*** Opening of Text under study ***

One thing sticks in my mind about the changes of the pandemic that I think is worth noting is that in certain situations, Zoom was better. Zoom is better. I've heard over and over again for faculty office hours. The question of meeting your professor and trekking over to their office and having a conversation. Well, it just works better. I think for students to do that by Zoom, at least in a lot of cases. Zoom is also better for huge lectures in some cases where you have multiple student assistants, graduate, teachers, or even multiple professors who are monitoring the chat string and answering questions in live sequence, as they pop up, you can do that a lot better through Zoom than you can in a jam packed lecture hall where people are snoozing in the back. So I think colleges are going to find some positives out of this. They're going to have quite a few fiscal pressures. And I think that is still to be determined based on how the enrollment season shakes out in the next several weeks.

Jeff Selingo:

Well, speaking of enrollment season, as you said, many are wrapping it up right at this time of year or attempting to do so, as I suspect, that finalizing the class will actually be a bit of a moving target for many colleges throughout the summer. But what we think of the traditional admissions cycle, this very unusual admissions year is really coming to a close. And there's been not only a bunch of upheaval in institutional finances, but family finances as well. And Elissa, I know you've been looking at financial aid appeals and we know aid as a tool to lower students. And get them to enroll. But given institutional finances, colleges don't want to give way too much this year. So what's going on with financial aid, you have families on one side wanting more, and you have schools on the other side, more than ever before wanting to give less.

*** Close of Text under study ***

What is expected: Update everything from "Well, speaking of" down to "to give less." in the transcript above, replacing "colleges" with "universities".

*** Opening of Data listing ***

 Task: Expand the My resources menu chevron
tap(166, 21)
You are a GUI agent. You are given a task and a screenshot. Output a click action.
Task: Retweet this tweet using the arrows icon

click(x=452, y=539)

*** Close of Data listing ***

Response for this exercise:
Well, speaking of enrollment season, as you said, many are wrapping it up right at this time of year or attempting to do so, as I suspect, that finalizing the class will actually be a bit of a moving target for many universities throughout the summer. But what we think of the traditional admissions cycle, this very unusual admissions year is really coming to a close. And there's been not only a bunch of upheaval in institutional finances, but family finances as well. And Elissa, I know you've been looking at financial aid appeals and we know aid as a tool to lower students. And get them to enroll. But given institutional finances, universities don't want to give way too much this year. So what's going on with financial aid, you have families on one side wanting more, and you have schools on the other side, more than ever before wanting to give less.